▶ **What is expected**: Return the lines of the listing below verbatim, starting at the line that contains "Click line number 38 in the gutter" and ending at the end of the listing, both included.

▶ **Interface element records**:
★ ★ ★ ★ ★
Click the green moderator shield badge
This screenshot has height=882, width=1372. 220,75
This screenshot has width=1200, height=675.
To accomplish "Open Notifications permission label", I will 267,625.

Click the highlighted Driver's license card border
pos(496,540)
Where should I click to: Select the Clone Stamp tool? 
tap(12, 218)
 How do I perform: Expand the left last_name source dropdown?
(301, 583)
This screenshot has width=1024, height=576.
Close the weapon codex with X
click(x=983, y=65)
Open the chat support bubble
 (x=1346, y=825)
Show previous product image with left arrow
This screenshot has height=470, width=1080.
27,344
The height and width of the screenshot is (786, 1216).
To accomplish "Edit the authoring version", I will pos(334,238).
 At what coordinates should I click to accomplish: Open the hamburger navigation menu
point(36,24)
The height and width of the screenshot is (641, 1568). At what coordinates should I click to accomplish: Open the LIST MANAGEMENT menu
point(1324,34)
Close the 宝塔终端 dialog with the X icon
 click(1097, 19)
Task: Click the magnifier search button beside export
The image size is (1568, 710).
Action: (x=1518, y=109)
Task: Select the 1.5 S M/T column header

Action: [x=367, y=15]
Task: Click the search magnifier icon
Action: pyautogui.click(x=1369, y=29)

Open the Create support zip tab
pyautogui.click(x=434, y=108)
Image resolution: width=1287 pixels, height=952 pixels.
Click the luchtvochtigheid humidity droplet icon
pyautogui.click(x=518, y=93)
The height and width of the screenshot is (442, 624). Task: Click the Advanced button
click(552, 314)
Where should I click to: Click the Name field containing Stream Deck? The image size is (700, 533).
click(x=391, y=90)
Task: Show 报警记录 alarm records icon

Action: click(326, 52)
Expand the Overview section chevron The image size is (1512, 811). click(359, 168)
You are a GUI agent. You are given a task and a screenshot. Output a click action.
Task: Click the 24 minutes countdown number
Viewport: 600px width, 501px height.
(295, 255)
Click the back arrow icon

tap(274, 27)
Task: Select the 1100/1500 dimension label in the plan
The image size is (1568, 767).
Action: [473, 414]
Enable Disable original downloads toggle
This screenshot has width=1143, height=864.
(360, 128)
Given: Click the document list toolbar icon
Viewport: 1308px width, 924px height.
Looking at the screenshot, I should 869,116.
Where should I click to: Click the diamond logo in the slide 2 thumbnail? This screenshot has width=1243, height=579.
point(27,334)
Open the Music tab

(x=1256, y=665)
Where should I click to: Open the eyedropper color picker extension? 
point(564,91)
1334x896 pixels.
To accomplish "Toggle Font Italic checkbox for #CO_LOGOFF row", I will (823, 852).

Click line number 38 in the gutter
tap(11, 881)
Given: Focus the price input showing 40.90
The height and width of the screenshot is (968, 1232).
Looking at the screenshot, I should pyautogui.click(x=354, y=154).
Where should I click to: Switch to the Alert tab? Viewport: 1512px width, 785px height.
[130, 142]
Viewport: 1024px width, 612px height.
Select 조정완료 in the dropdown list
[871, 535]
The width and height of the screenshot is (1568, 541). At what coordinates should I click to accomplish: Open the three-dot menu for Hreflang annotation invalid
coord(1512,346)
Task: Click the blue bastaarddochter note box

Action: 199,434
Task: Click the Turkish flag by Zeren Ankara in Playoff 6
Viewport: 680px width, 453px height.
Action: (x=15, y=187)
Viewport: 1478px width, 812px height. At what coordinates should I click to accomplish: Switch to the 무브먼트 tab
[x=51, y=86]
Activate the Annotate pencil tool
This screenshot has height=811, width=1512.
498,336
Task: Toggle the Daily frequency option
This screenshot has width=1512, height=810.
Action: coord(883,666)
★ ★ ★ ★ ★
▶ **Result of this task**:
Click line number 38 in the gutter
tap(11, 881)
Given: Focus the price input showing 40.90
The height and width of the screenshot is (968, 1232).
Looking at the screenshot, I should pyautogui.click(x=354, y=154).
Where should I click to: Switch to the Alert tab? Viewport: 1512px width, 785px height.
[130, 142]
Viewport: 1024px width, 612px height.
Select 조정완료 in the dropdown list
[871, 535]
The width and height of the screenshot is (1568, 541). At what coordinates should I click to accomplish: Open the three-dot menu for Hreflang annotation invalid
coord(1512,346)
Task: Click the blue bastaarddochter note box

Action: 199,434
Task: Click the Turkish flag by Zeren Ankara in Playoff 6
Viewport: 680px width, 453px height.
Action: (x=15, y=187)
Viewport: 1478px width, 812px height. At what coordinates should I click to accomplish: Switch to the 무브먼트 tab
[x=51, y=86]
Activate the Annotate pencil tool
This screenshot has height=811, width=1512.
498,336
Task: Toggle the Daily frequency option
This screenshot has width=1512, height=810.
Action: coord(883,666)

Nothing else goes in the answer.